## Kutipan sumber
* * * * * * *
Foto: dok. pribadi
Lima belas tahun bekerja di industri kecantikan, pada 2018 Edwina Waas memutuskan untuk pensiun dini demi mengurus keluarga. Jika biasanya sibuk di kantor, Wina kemudian punya banyak waktu luang di rumah. Karena orang tuanya adalah pencinta tanaman, sehingga halaman rumah selalu penuh tanaman yang subur, Wina mulai juga mengutak-utik tanaman. “Karena terbiasa dengan dunia kecantikan yang memadukan antara estetika dan seni, akhirnya saya melihat tanaman sebagai sebuah estetika juga,” ungkap Wina.
Berawal dari kegemarannya merawat tanaman, ia beralih profesi dari School Principle Puspita Martha Internatioanl Beauty School menjadi plant stylist. Tugasnya adalah memilih tanaman hias atau tanaman apa pun yang tepat sesuai kebutuhan dan keinginan customer, baik itu rumah pribadi, apartemen, kafe, resto, ataupun kantor, bahkan sampai ke toiletnya! Wina menyebutkan, tanaman hias sangat banyak, sehingga ia harus bisa memilih tanaman yang tepat, termasuk memahami cara perawatannya agar tanaman itu terus hidup dan bertumbuh. “Itulah kenapa sampai sekarang saya harus terus belajar,” kata Wina, yang senang memberi desain dan pilihan tanaman berbeda untuk setiap tempat.
* * * * * * *
## Entri
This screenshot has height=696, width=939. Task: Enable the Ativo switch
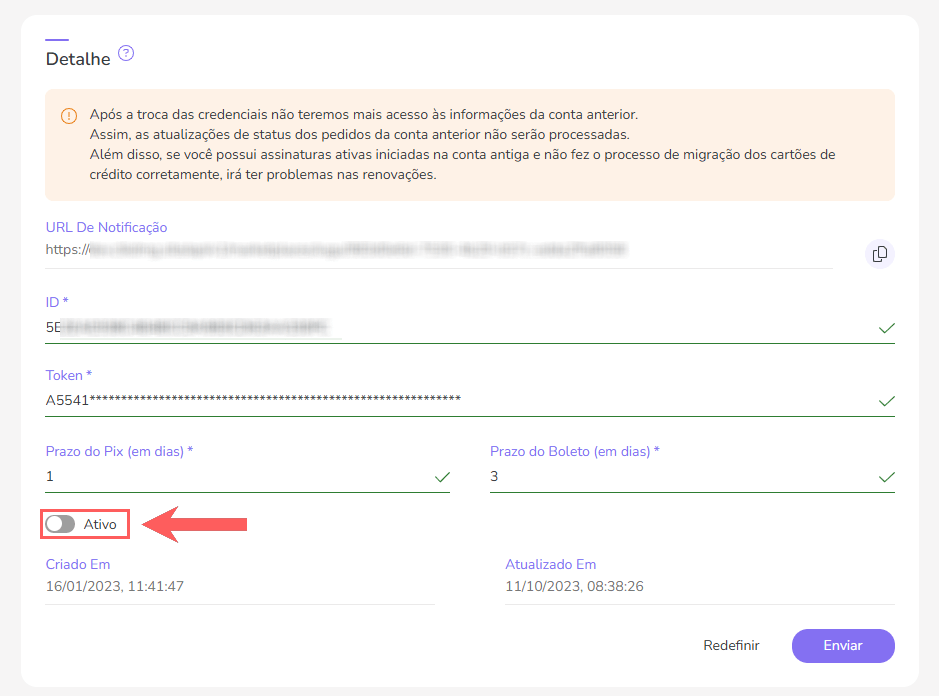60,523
* * * * * * *
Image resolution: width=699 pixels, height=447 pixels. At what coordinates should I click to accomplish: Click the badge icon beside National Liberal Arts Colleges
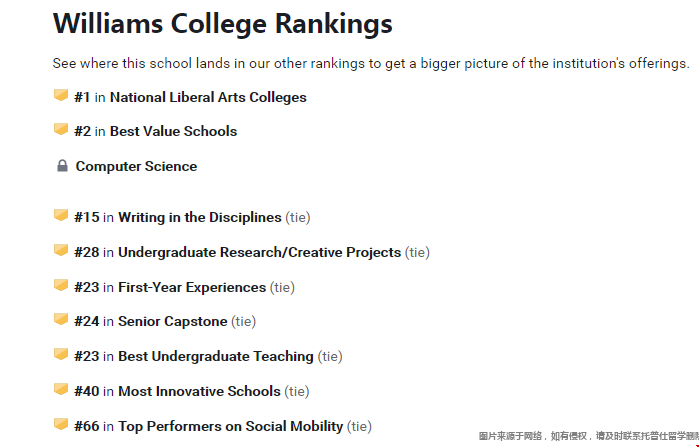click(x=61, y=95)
* * * * * * *
## Permintaan
Terjemahkan ke dalam bahasa Inggris kalimat berikut dari kutipan sumber tentang Edwina Waas: "Jika biasanya sibuk di kantor, Wina kemudian punya banyak waktu luang di rumah."

## Hasil latihan ini
Whereas she had usually been busy at the office, Wina then had plenty of free time at home.